Myth 4: Dependency Scanning Will Catch These Issues Automatically
Reality: SCA tools find known CVEs, not dangerous configurations in your code.
Tools like Snyk scan your dependencies for published vulnerabilities and alert you when a new CVE affects a library version you're using. This catches known exploits in Jackson itself—critical for your security posture.
But these tools don't analyze how you've configured Jackson in your application code. If you've enabled default typing or implemented custom deserializers with security flaws, your SCA scanner won't flag it. The vulnerability is in your configuration choices, not in the library.
You need both: SCA tools to manage library vulnerabilities and code review practices that catch dangerous deserialization patterns. Train your team to recognize risky ObjectMapper configurations during pull request reviews. Better yet, create a secure ObjectMapper factory that your entire codebase uses, so you control the configuration in one place.
Myth 5: This Only Matters for Public-Facing APIs
Reality: Internal services processing JSON from other systems face the same risks.
Your microservices communicate via JSON. Your message queues carry JSON payloads. Your internal admin tools accept JSON from frontend applications. Every service that deserializes JSON is a potential entry point.
An attacker who compromises one service can pivot to others by sending malicious JSON through your internal APIs. If your external API is locked down but your internal service mesh trusts all input, you've just moved the vulnerability one hop deeper into your infrastructure.
Apply the same deserialization security standards to internal services. Your threat model should assume that an attacker has already breached your perimeter and is attempting lateral movement. Defense in depth means securing deserialization everywhere, not just at the edge.
What to Do Instead
Start with an inventory. Search your codebase for enableDefaultTyping() calls and document why each instance exists. In most cases, you'll find it was enabled to solve a problem that has better solutions.

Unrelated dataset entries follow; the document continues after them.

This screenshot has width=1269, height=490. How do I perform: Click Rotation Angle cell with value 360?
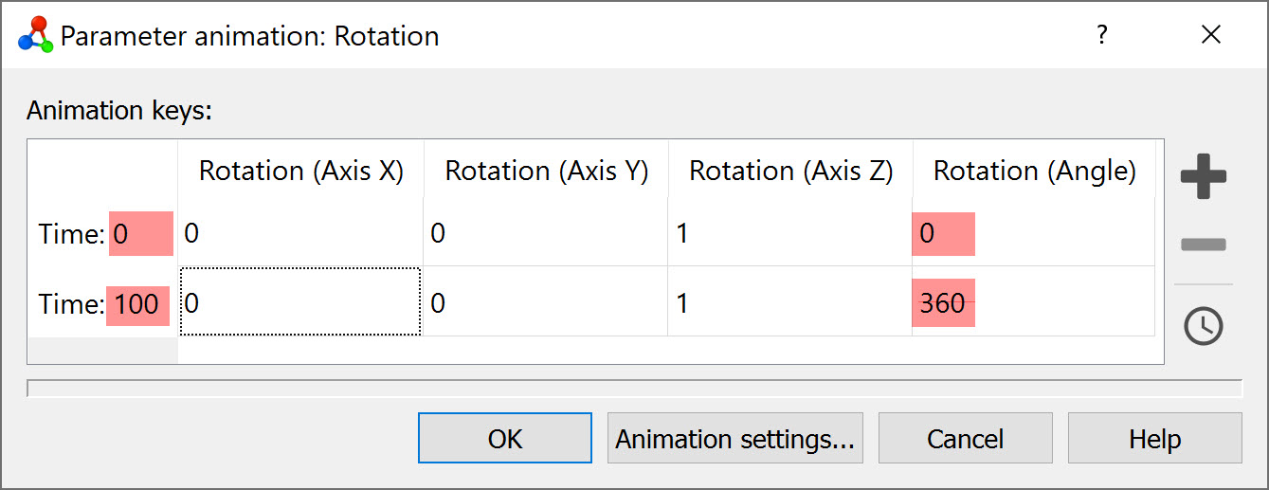[x=1033, y=303]
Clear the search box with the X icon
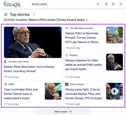The width and height of the screenshot is (126, 115). pos(98,4)
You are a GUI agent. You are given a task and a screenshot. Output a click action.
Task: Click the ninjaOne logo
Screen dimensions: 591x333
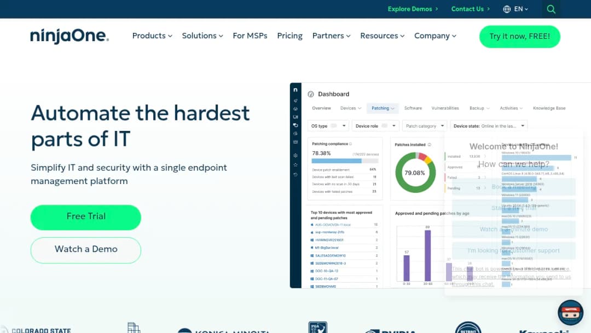click(69, 36)
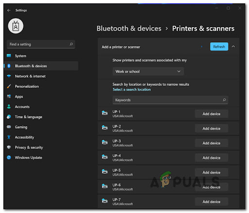The height and width of the screenshot is (213, 249).
Task: Add device for printer UP-2
Action: click(212, 129)
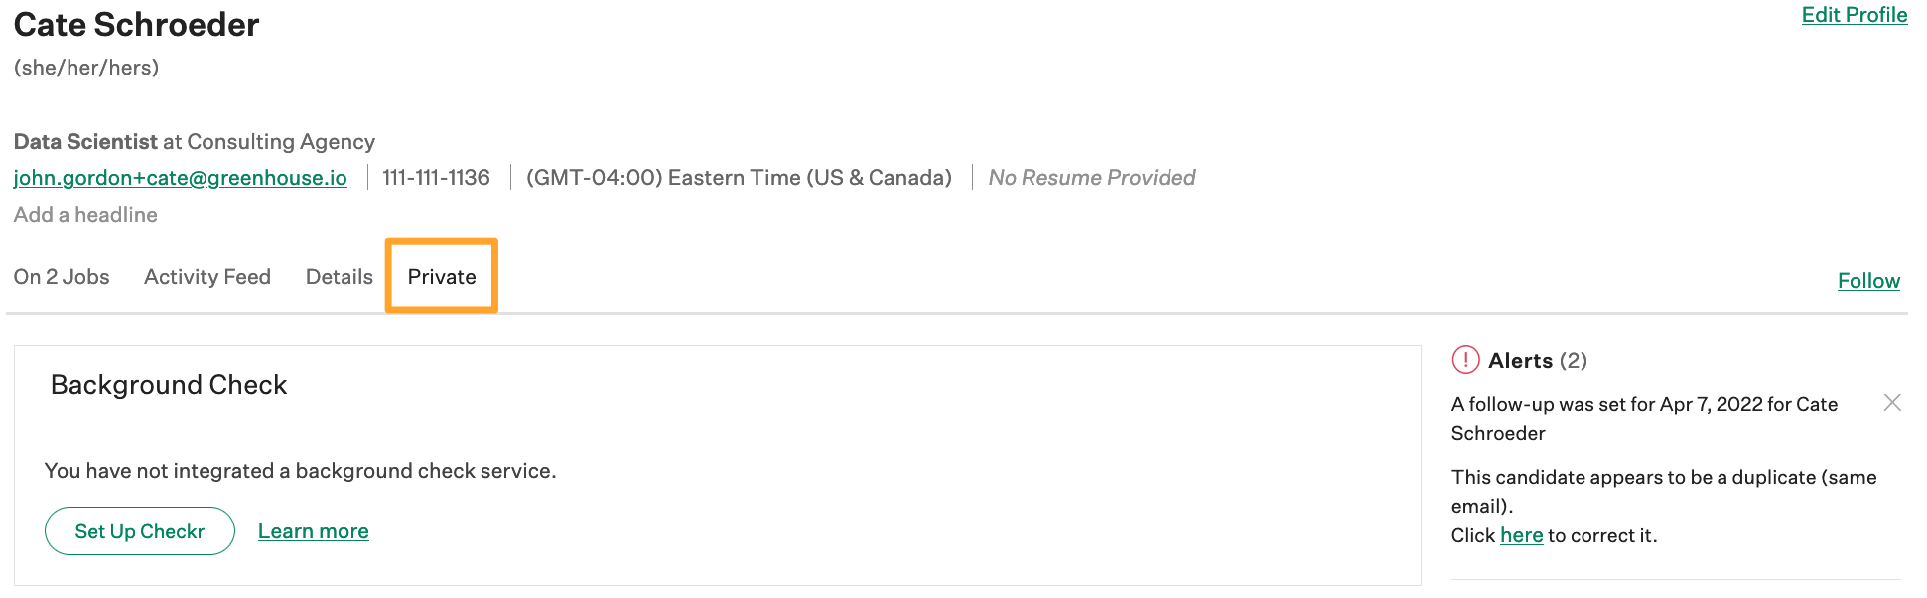Click the (she/her/hers) pronouns text
The width and height of the screenshot is (1927, 598).
86,68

Create a secure ObjectMapper configuration that your entire team uses. Disable default typing explicitly. Configure specific type handling with whitelists when you need polymorphism. Version this configuration in a shared library so changes get reviewed and tested.
Integrate SCA scanning into your CI/CD pipeline. Configure Snyk or an equivalent tool to fail builds when high-severity vulnerabilities appear in your dependencies. This catches library-level CVEs before they reach production.

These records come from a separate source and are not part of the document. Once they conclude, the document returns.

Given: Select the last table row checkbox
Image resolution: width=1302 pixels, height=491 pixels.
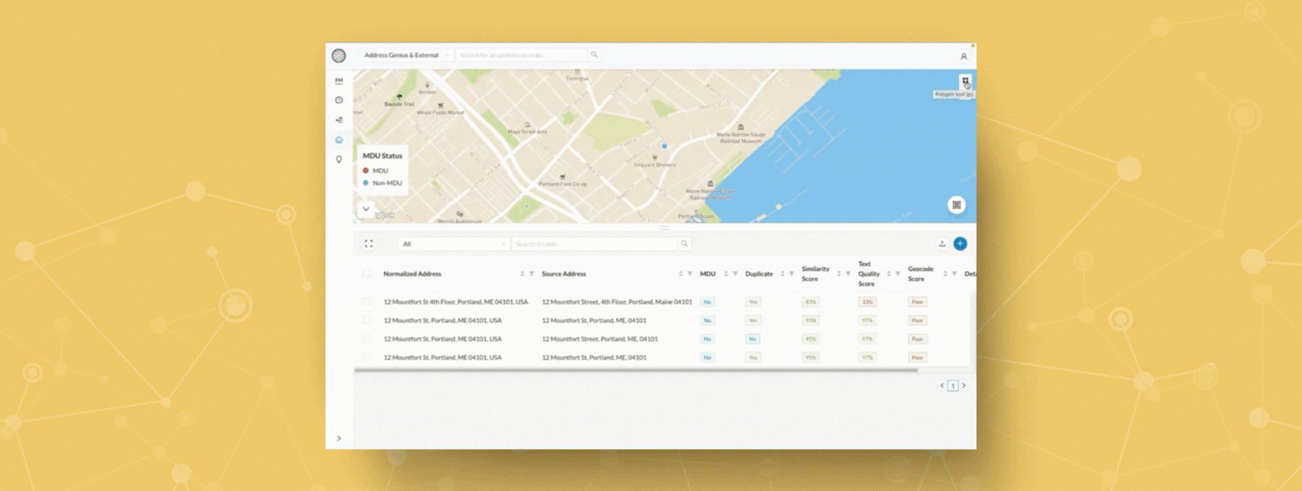Looking at the screenshot, I should click(x=367, y=357).
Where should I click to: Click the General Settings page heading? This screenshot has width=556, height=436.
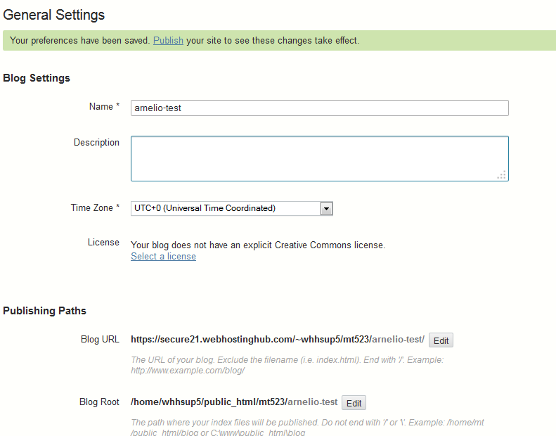[x=54, y=14]
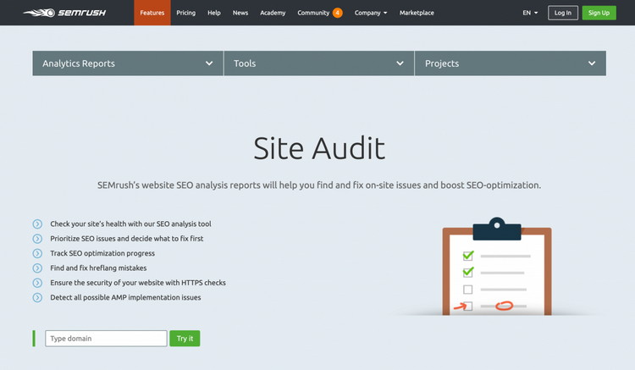
Task: Click arrow icon beside 'Check your site's health'
Action: click(37, 224)
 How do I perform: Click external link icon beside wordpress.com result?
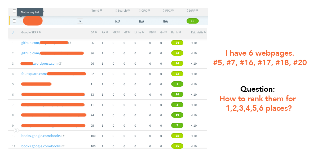60,64
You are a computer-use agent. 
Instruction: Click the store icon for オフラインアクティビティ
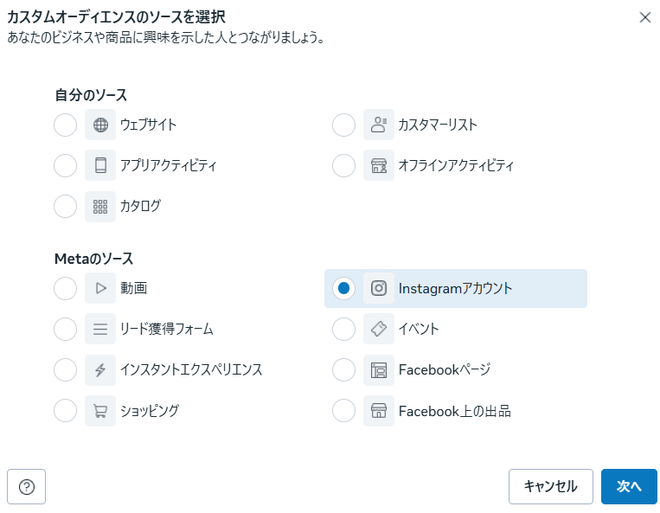[x=379, y=165]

Add deserialization security to your code review checklist. Train developers to recognize dangerous patterns: default typing enabled, custom deserializers that execute code, ObjectMapper configurations that change based on user input.
Finally, test your deserialization logic with malicious payloads. Security testing shouldn't stop at SQL injection and XSS. Build test cases that attempt to exploit deserialization vulnerabilities, and verify that your configurations block them.
Your Jackson configuration is security-critical infrastructure. Treat it that way.